BrainTrance · August 26, 2022, 4:43pm

Ok I think I finally made it! Thank you

mkx · August 26, 2022, 7:33pm

I’m glad it works for you.

A few remarks on config you posted above:

set [ find default=yes ] authentication-types=> wpa-psk,> wpa2-psk group-ciphers=\

tkip,> aes-ccm mode=dynamic-keys supplicant-identity=MikroTik
unicast-ciphers=> tkip,> aes-ccm

Nowdays it’s hardly necessary to support WPA authentication.
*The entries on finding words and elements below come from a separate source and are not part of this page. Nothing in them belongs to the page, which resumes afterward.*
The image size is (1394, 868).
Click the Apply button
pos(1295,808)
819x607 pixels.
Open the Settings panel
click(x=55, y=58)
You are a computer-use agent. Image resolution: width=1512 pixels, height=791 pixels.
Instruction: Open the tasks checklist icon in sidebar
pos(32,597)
Same goes for TKIP cyphering.

/interface list member

add interface=wlan1 list=WAN
add > interface=bridge > list=LAN
add list=LAN
/ip address
add address=192.168.88.1/24 network=192.168.88.0
add address=172.31.92.9/24 interface=ether1 network=172.31.92.0

Addressing in general is a mess in posted config. 192.168.88.1/24 above is hanging in thin air (no interface associated, if thst should be your LAN, set interface=bridge) while 172.31.92.9/24 is set on slave port (of bridge) which is not correct either. After you decide about which subnet address is a keeper, remove the surplus network definition in /ip dhcp-server network .

/ip firewall nat

add action=src-nat chain=srcnat out-interface-list=WAN to-addresses=
172.31.92.1
add action=masquerade chain=srcnat out-interface-list=WAN

The first rule will do the work. However, the address it’s using as new src-address, is not defined elsewhere in configuration and chances are it’s wrong (or can become wrong if upstream DHCP server serves another lease). In your use case (dynamic WAN address) it’s better to use the second rule, to make it active you have to remove the first one.

Overall your router is not secured at all. So if you can’t trust both LAN and “WAN” devices not to try to play tricks on your router, you should configure some firewall filter rules. Default filter rule set would be a very good starting point since you fixed the interface list membership.

As precaution, before doing any other configuration changes, backup your current config so you can go back if reconfiguration fails big time. When doing changes, enter safe mode, apply change and if it’s OK, exit safe mode. If change breaks your management connection while safe mode is active, ROS will automatically revert changes made while in safe mode. It is important to exit safe mode before manually closing management session (log-out).